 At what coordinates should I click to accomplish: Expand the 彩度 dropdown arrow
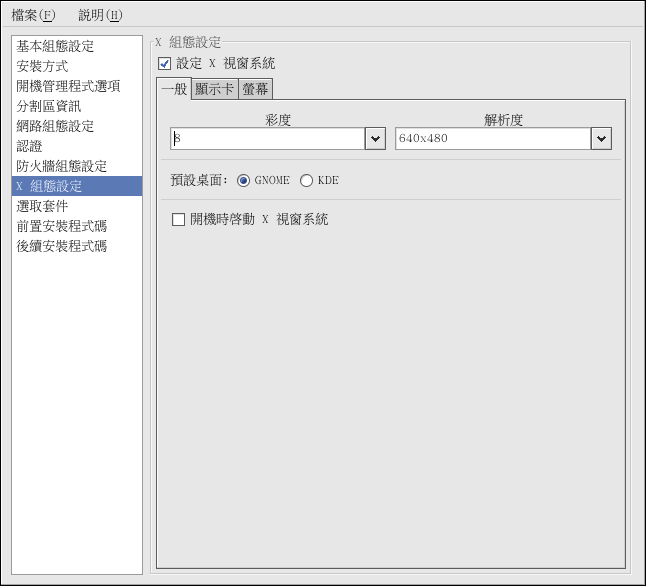click(x=375, y=139)
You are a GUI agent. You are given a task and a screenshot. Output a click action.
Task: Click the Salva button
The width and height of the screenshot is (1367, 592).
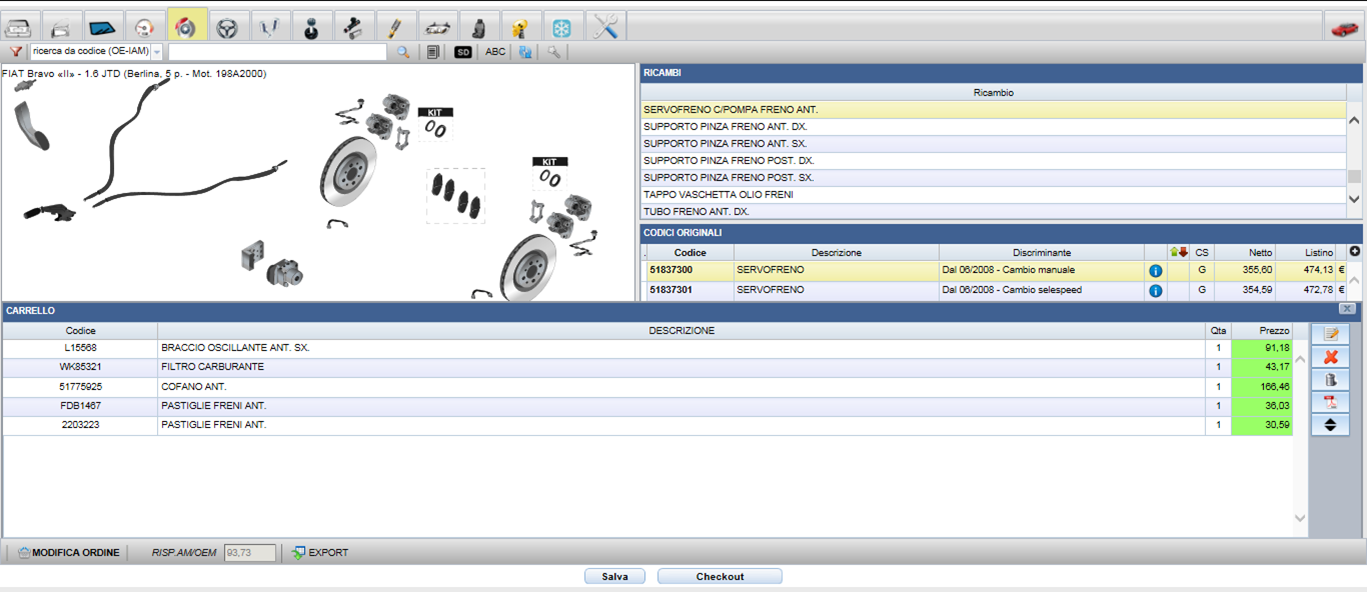pos(615,577)
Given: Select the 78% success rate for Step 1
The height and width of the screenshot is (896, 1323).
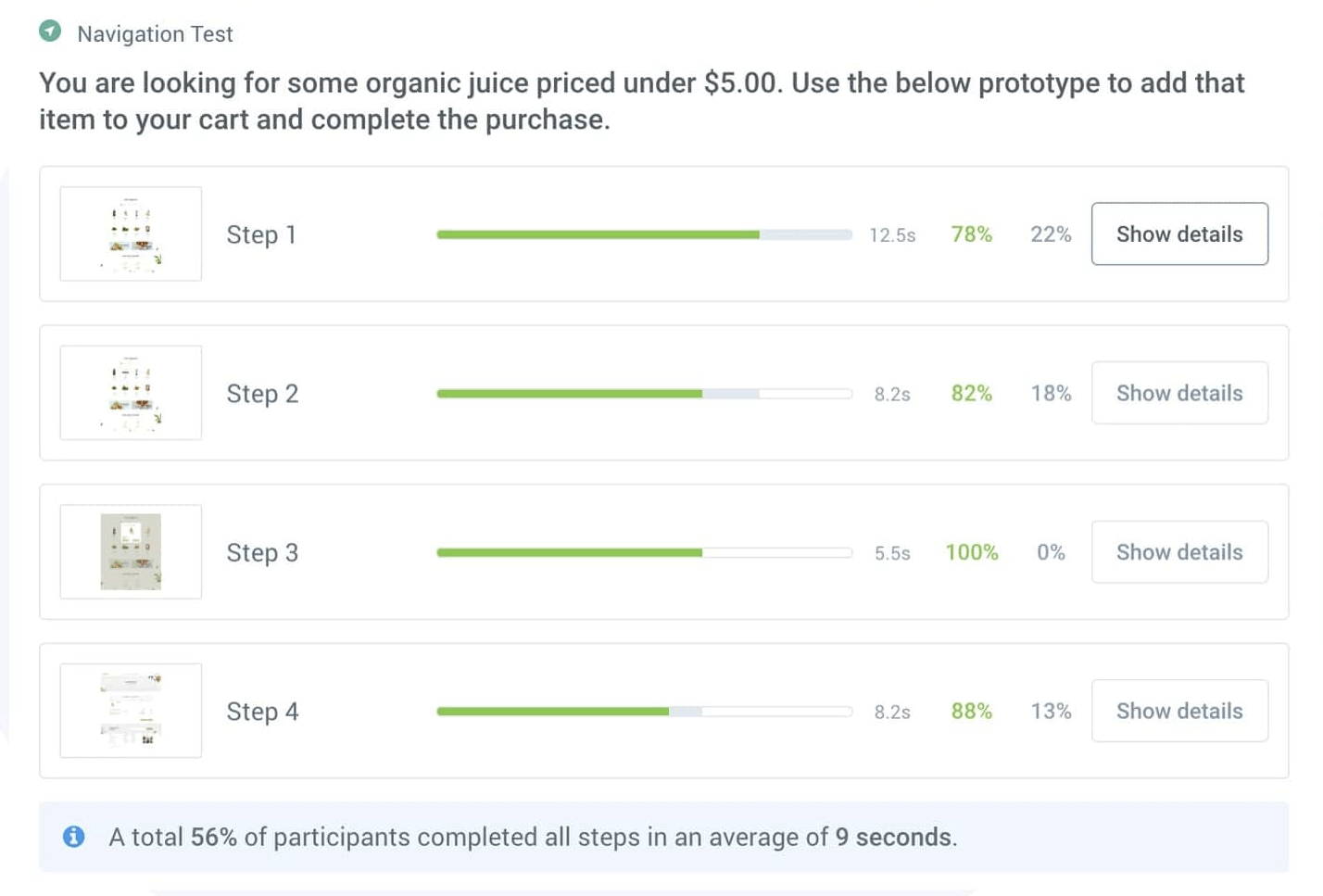Looking at the screenshot, I should click(970, 234).
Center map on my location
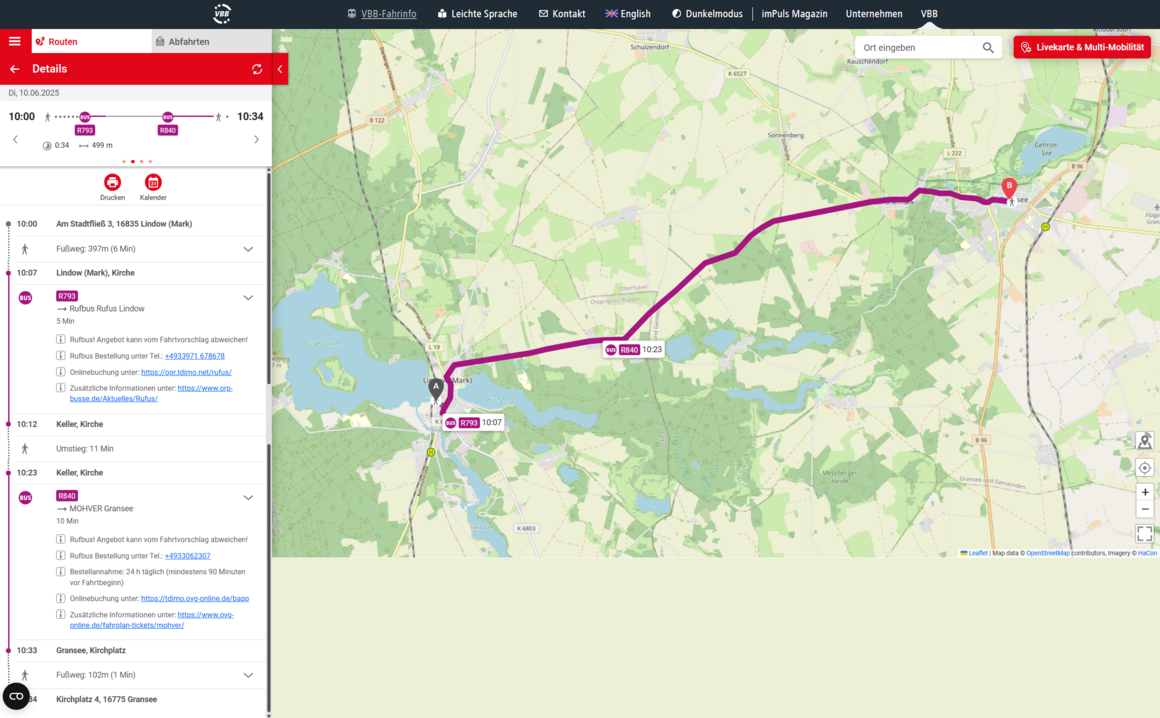Viewport: 1160px width, 718px height. coord(1144,468)
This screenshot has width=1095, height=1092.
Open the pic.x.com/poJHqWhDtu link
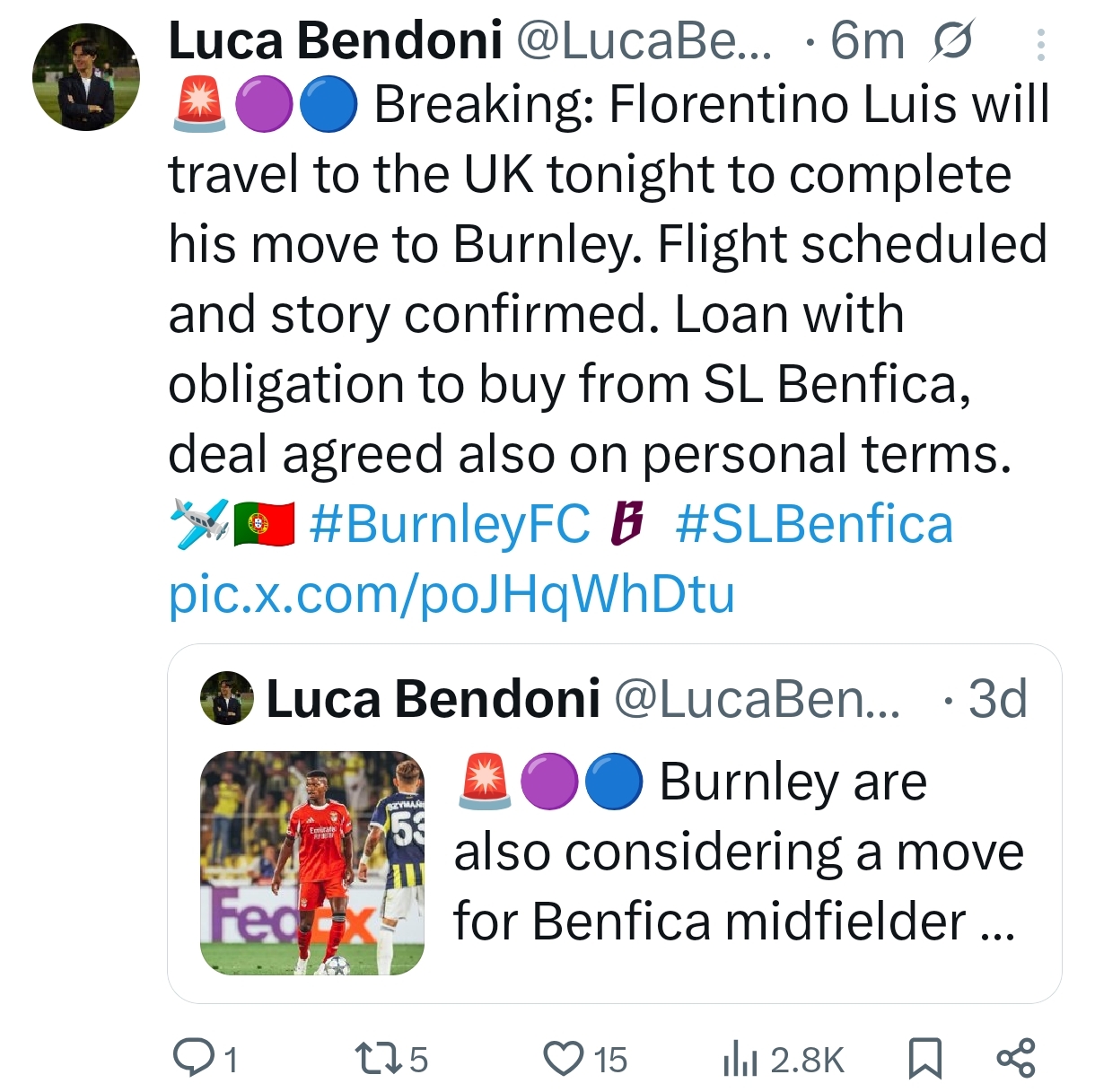(451, 594)
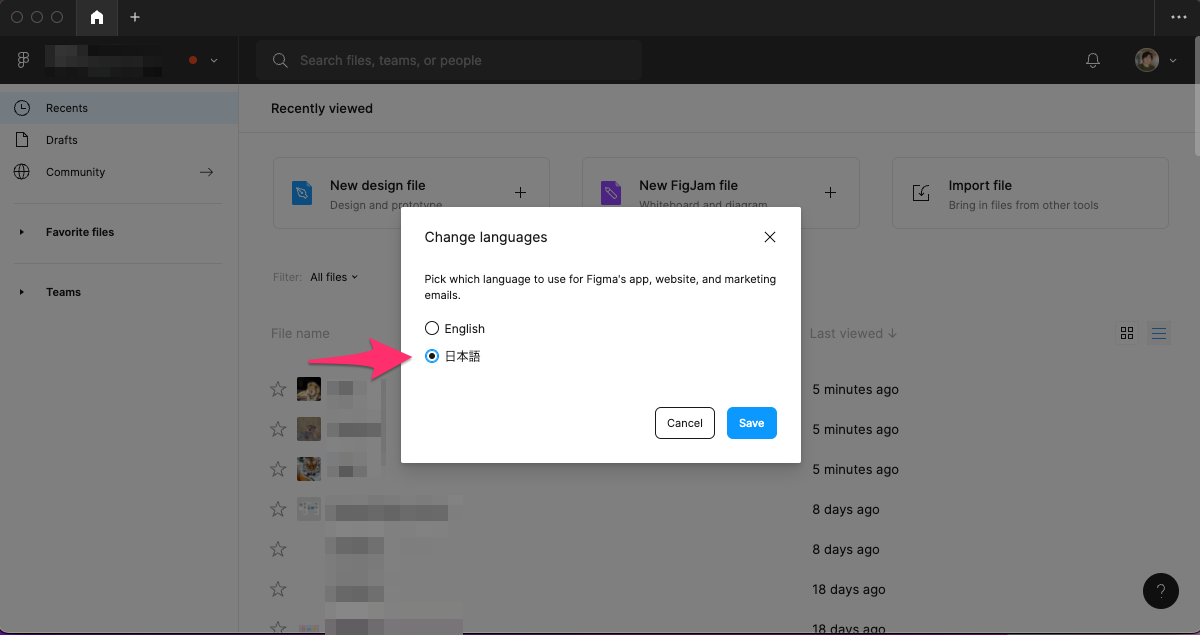Go to Drafts in sidebar
Image resolution: width=1200 pixels, height=635 pixels.
61,140
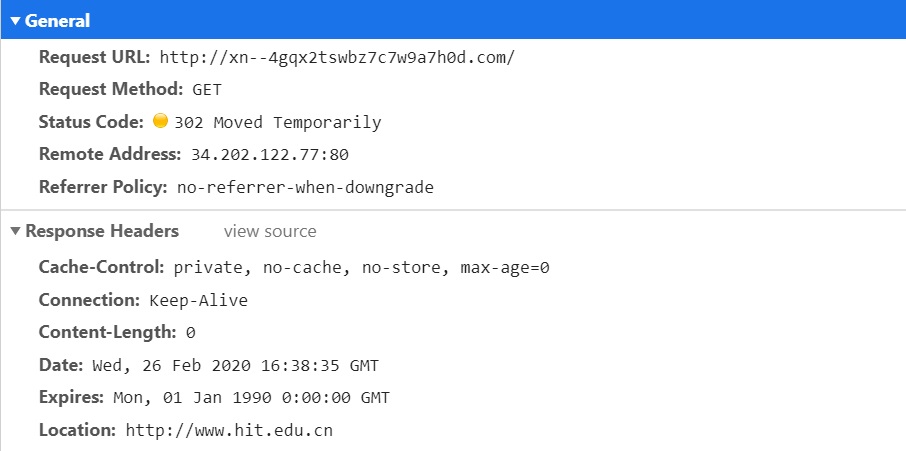Image resolution: width=906 pixels, height=451 pixels.
Task: Click the Referrer Policy value text
Action: 305,187
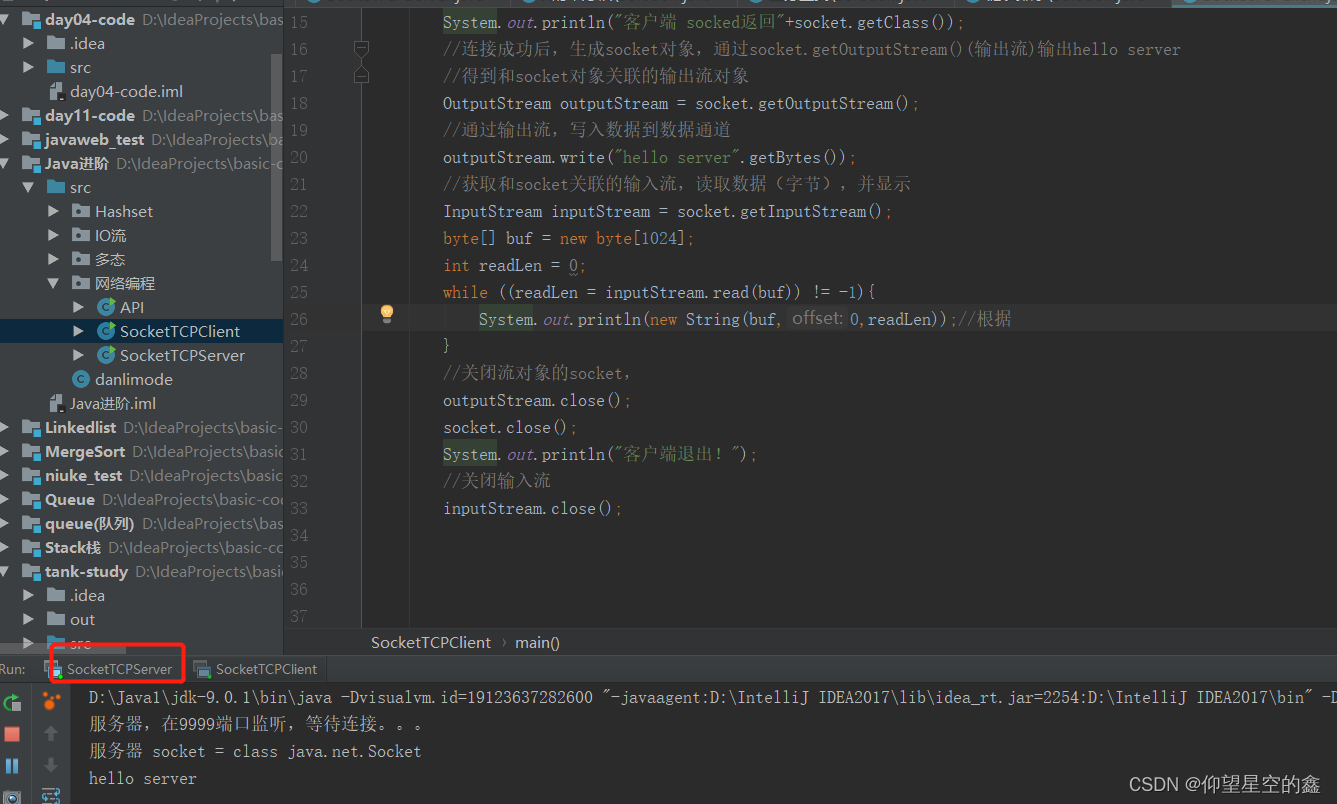The height and width of the screenshot is (804, 1337).
Task: Click the up arrow in Run panel
Action: [51, 734]
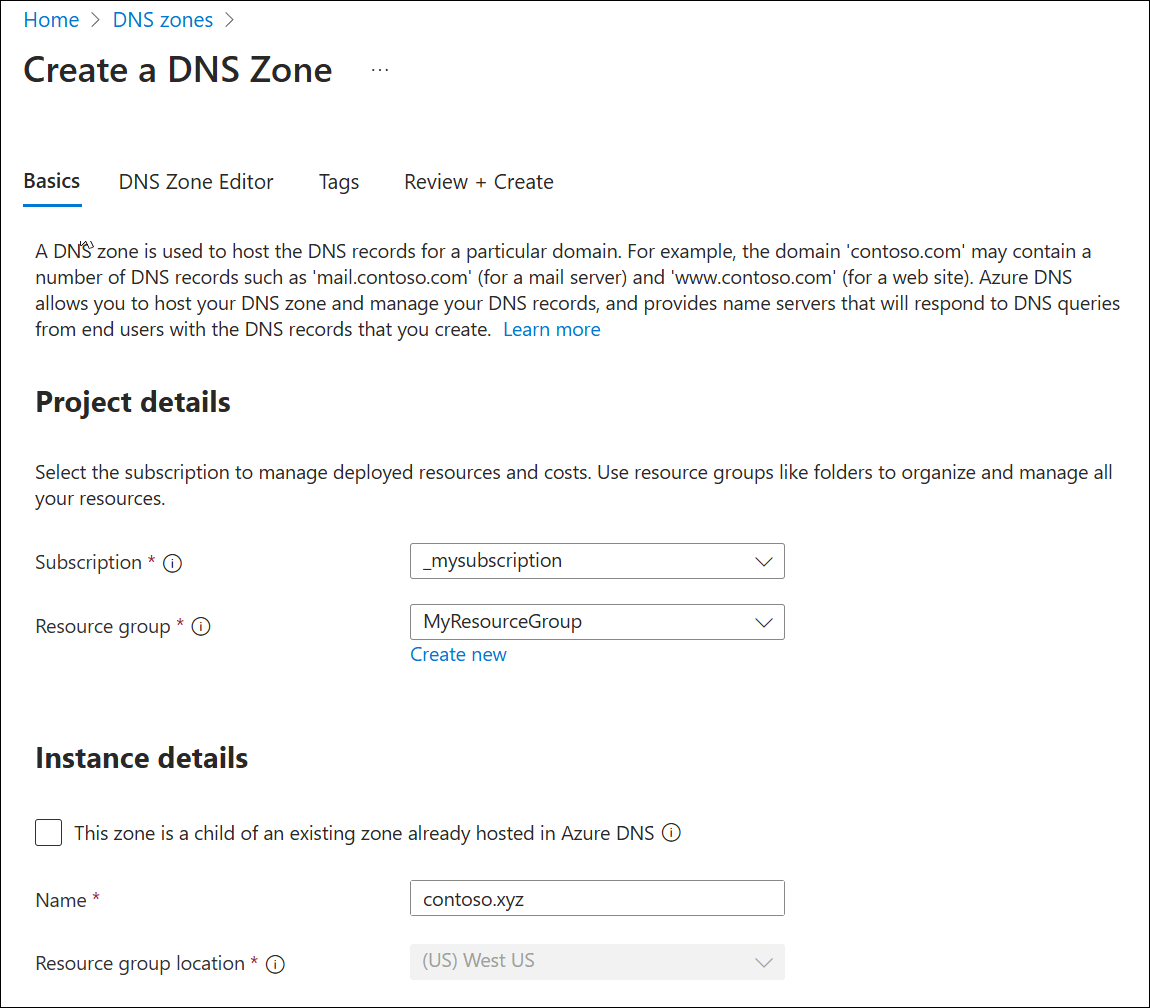This screenshot has height=1008, width=1150.
Task: Click the info icon beside Subscription
Action: pos(173,563)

++++

Leaving aside every picture, transcribe exactly the lines that run from the one with "The height and width of the screenshot is (896, 1323)." to the close of the listing above.

The height and width of the screenshot is (896, 1323).
Looking at the screenshot, I should click(970, 234).
Center map on my location
Viewport: 1160px width, 718px height. coord(1144,468)
This screenshot has width=1095, height=1092.
Open the pic.x.com/poJHqWhDtu link
(451, 594)
Go to Drafts in sidebar
Image resolution: width=1200 pixels, height=635 pixels.
61,140
Image resolution: width=906 pixels, height=451 pixels.
Task: Click the Referrer Policy value text
Action: 305,187
The height and width of the screenshot is (804, 1337).
Task: Click the up arrow in Run panel
Action: [51, 734]
This screenshot has height=1008, width=1150.
Task: Click the info icon beside Subscription
Action: pos(173,563)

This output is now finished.